Laser technologies can be successfully utilized for the production of carbon-nanostructured materials exhibiting fascinating structural and physical properties such as carbon nanotubes [1], carbon nanohorns [2], carbon nanofoams [3], or shell-shaped carbon nanoparticles [4]. Our group discovered the production of metal-nanostructured foams (NCFs) by laser ablation of triphenylphosphine (PPh3)-containing organometallic targets [5]. We then demonstrated that organic ligands can act as efficient carbon sources for the laser ablation production of carbon nanomaterials. Metal-NCFs are three-component materials which consist of amorphous carbon aggregates, metal nanoparticles embedded in amorphous carbon matrices, and graphitic nanostructures. The metal-NCF composition, metal nanoparticle size, and dilution (i.e., metal and carbon content) within the carbon matrices can be tailored by conveniently choosing the metals (Au, Cu) and ligands of the ablated targets [6]. On the other hand, laser ablation of PPh3 resulted in the production of metal-free NCFs consisting of graphitic nanostructures and P-containing amorphous carbon aggregates [6]. We report how our versatile ‘laser chemistry’ approach can be extended to the synthesis of a variety of other metal-NCFs, as well as to metal-free, P-free NCFs, proving that the synthesis of NCFs is not restricted to PPh3-based targets and therefore enabling envisioning the synthesis of metal-carbon hybrids by chemical design. Additionally, physicochemical studies have been performed on metal-free NCFs to evaluate their potential applications. We also show that NCFs can be easily chemically processed in the form of stable NCF dispersions in different solvents and NCF biocomposite fibers, which offer promise for NCF incorporation into different matrices and technological applications.


The production of carbon foams has been carried out by Nd:YAG laser ablation of thick layers of coordination and organic compounds in air atmosphere using the setup described in Figure 1 and under the experimental conditions described elsewhere [5, 6]. Different metal-NCFs have been produced by laser irradiation of dichlorobis(triphenylphosphine)nickel(II) [NiCl2(PPh3)2], dichlorobis(triphenylphosphine)cobalt(II) [CoCl2(PPh3)2], and [1,2-bis(diphenylphosphino)ethane]dichloroiron(II) [FeCl2(Dppe)]. P-free metal-NCFs were produced using bis(benzonitrile)dichloropalladium(II) [PdCl2(PhCN)2], dichloro(1,10-phenanthroline)palladium(II) [PdCl2(Phen)], and (2,2´-bipyridine)dichloropalladium(II) [PdCl2(Bipy)]. Naphthalene, phenanthrene, and 1,10-phenanthroline have been used as precursors for the synthesis of metal-free, P-free NCFs. All chemicals were purchased from Sigma-Aldrich (Schnelldorf, Germany and Saint-Quentin-Fallavier, France) and used as received.

Requirement 1 ::
Answer each question about the reading passage on laser-produced carbon nanofoams:
(a) Which two metals does the passage name as choices for tailoring metal-NCF composition?
(b) What kind of laser was used to ablate the compounds?
(c) Which three compounds served as precursors for the metal-free, P-free NCFs?

Provided records ::
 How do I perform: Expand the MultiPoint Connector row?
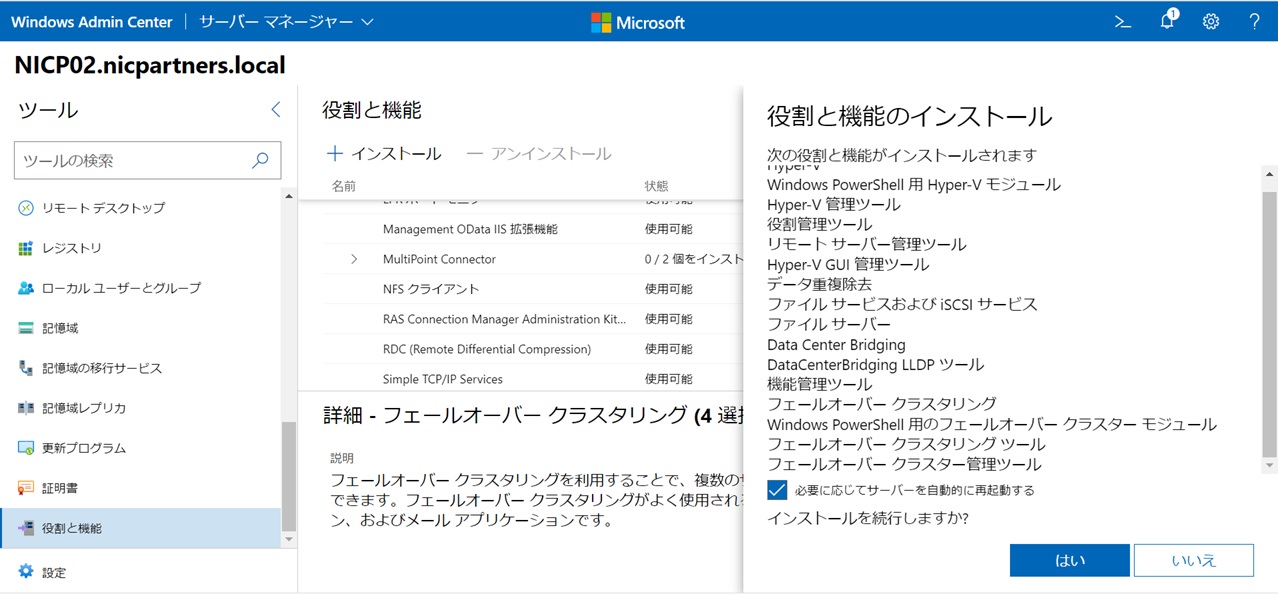pyautogui.click(x=354, y=259)
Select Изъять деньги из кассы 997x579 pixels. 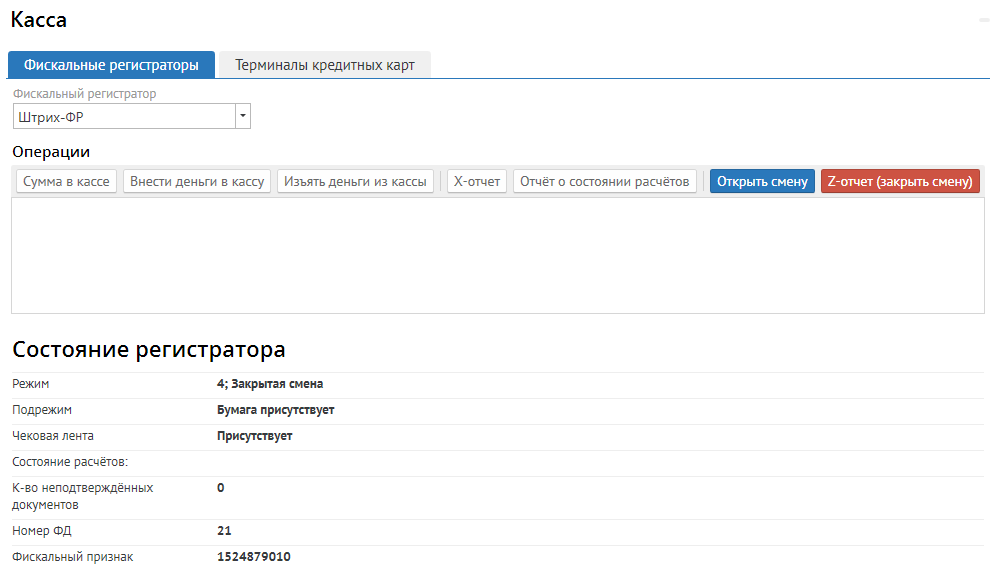point(355,182)
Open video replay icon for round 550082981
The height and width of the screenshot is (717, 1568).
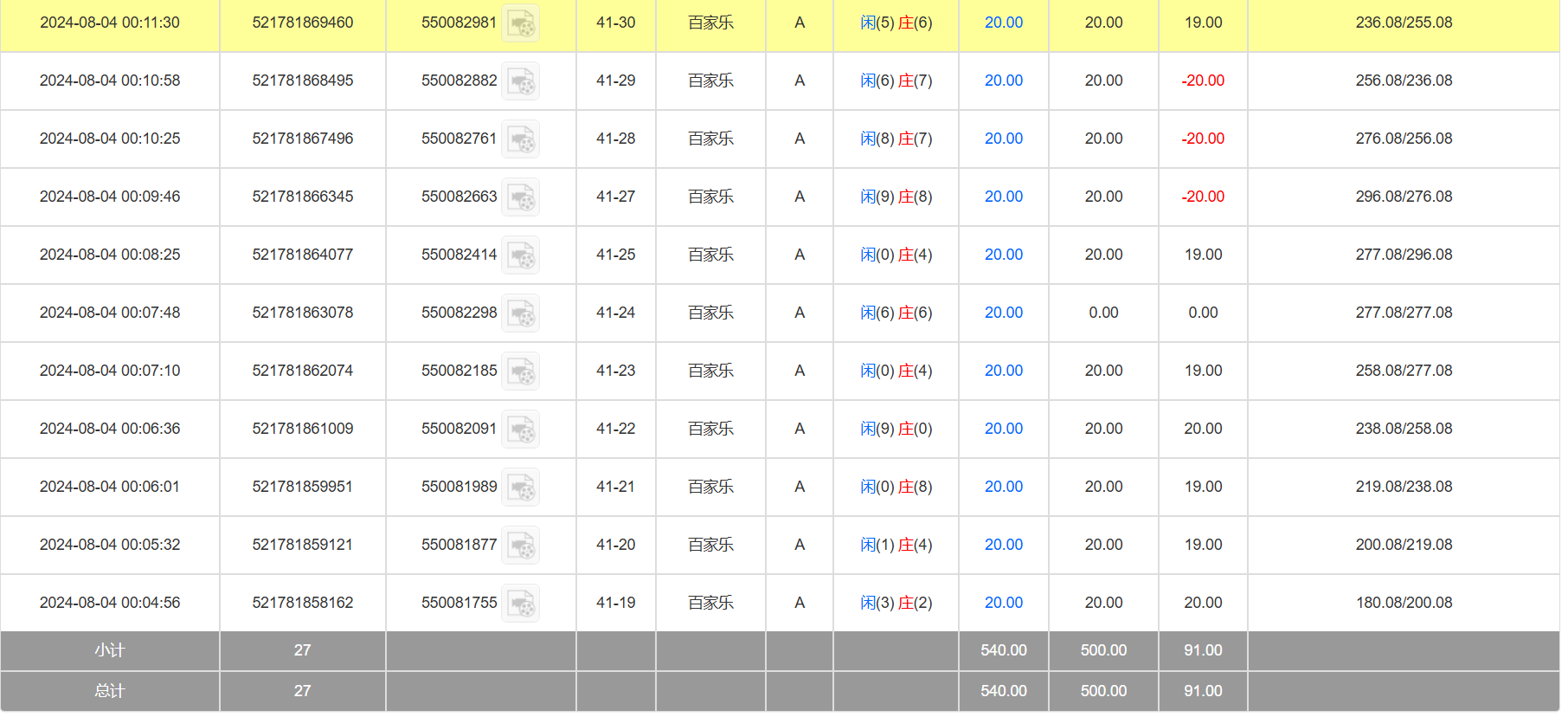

Requirement 2 ::
Present everything in the rows from the line containing "Open video replay icon for round 550082981" down to the end of the rows as a numbered list. Omit blank lines and pictures.

Response 1 ::
(a) Au and Cu.
(b) An Nd:YAG laser.
(c) Naphthalene, phenanthrene, and 1,10-phenanthroline.

Response 2 ::
1. Open video replay icon for round 550082981
2. The height and width of the screenshot is (717, 1568).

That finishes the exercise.